* [WHAT YOU HAVE TO DO] Rewrite the rows below, changing every "Locate an element on the screen" to "Find an element on the screen" and leaving everything else as it is.
<<<<
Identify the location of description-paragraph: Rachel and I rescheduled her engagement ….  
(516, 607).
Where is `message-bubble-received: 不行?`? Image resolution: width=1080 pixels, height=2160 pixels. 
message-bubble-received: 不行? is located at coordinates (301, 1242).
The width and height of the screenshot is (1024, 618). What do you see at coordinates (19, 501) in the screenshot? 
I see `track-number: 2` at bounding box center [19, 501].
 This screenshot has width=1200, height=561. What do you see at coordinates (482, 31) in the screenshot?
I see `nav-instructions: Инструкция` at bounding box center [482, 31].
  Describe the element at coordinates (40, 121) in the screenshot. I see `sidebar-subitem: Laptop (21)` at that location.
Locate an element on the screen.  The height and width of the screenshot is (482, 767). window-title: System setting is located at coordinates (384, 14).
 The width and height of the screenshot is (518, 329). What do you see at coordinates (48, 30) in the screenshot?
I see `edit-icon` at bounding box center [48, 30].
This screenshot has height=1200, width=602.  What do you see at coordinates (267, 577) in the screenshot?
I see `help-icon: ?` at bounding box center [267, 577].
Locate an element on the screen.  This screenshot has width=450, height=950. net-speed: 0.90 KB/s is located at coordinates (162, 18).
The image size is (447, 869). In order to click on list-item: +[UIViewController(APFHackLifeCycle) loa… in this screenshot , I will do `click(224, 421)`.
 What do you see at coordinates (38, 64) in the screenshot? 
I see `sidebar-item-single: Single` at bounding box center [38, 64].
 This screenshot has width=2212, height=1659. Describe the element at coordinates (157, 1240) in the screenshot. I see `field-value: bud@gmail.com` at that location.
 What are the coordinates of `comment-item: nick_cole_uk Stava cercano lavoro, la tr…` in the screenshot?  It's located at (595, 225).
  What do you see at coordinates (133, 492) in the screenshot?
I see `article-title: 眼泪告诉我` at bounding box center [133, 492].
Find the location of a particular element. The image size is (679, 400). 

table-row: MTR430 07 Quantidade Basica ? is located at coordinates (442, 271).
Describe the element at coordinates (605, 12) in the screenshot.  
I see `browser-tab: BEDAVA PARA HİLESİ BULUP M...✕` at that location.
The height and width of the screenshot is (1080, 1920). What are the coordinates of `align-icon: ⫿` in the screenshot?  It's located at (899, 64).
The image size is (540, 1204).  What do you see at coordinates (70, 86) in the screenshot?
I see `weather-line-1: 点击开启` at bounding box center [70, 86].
>>>>
* [REPLY]
Identify the location of description-paragraph: Rachel and I rescheduled her engagement ….  
(516, 607).
Where is `message-bubble-received: 不行?`? Image resolution: width=1080 pixels, height=2160 pixels. 
message-bubble-received: 不行? is located at coordinates (301, 1242).
The width and height of the screenshot is (1024, 618). What do you see at coordinates (19, 501) in the screenshot? 
I see `track-number: 2` at bounding box center [19, 501].
 This screenshot has width=1200, height=561. What do you see at coordinates (482, 31) in the screenshot?
I see `nav-instructions: Инструкция` at bounding box center [482, 31].
  Describe the element at coordinates (40, 121) in the screenshot. I see `sidebar-subitem: Laptop (21)` at that location.
Find an element on the screen.  The height and width of the screenshot is (482, 767). window-title: System setting is located at coordinates (384, 14).
 The width and height of the screenshot is (518, 329). What do you see at coordinates (48, 30) in the screenshot?
I see `edit-icon` at bounding box center [48, 30].
This screenshot has height=1200, width=602.  What do you see at coordinates (267, 577) in the screenshot?
I see `help-icon: ?` at bounding box center [267, 577].
Find an element on the screen.  This screenshot has width=450, height=950. net-speed: 0.90 KB/s is located at coordinates (162, 18).
The image size is (447, 869). In order to click on list-item: +[UIViewController(APFHackLifeCycle) loa… in this screenshot , I will do `click(224, 421)`.
 What do you see at coordinates (38, 64) in the screenshot? 
I see `sidebar-item-single: Single` at bounding box center [38, 64].
 This screenshot has width=2212, height=1659. Describe the element at coordinates (157, 1240) in the screenshot. I see `field-value: bud@gmail.com` at that location.
 What are the coordinates of `comment-item: nick_cole_uk Stava cercano lavoro, la tr…` in the screenshot?  It's located at (595, 225).
  What do you see at coordinates (133, 492) in the screenshot?
I see `article-title: 眼泪告诉我` at bounding box center [133, 492].
Find the location of a particular element. The image size is (679, 400). 

table-row: MTR430 07 Quantidade Basica ? is located at coordinates (442, 271).
Describe the element at coordinates (605, 12) in the screenshot.  
I see `browser-tab: BEDAVA PARA HİLESİ BULUP M...✕` at that location.
The height and width of the screenshot is (1080, 1920). What are the coordinates of `align-icon: ⫿` in the screenshot?  It's located at (899, 64).
The image size is (540, 1204).  What do you see at coordinates (70, 86) in the screenshot?
I see `weather-line-1: 点击开启` at bounding box center [70, 86].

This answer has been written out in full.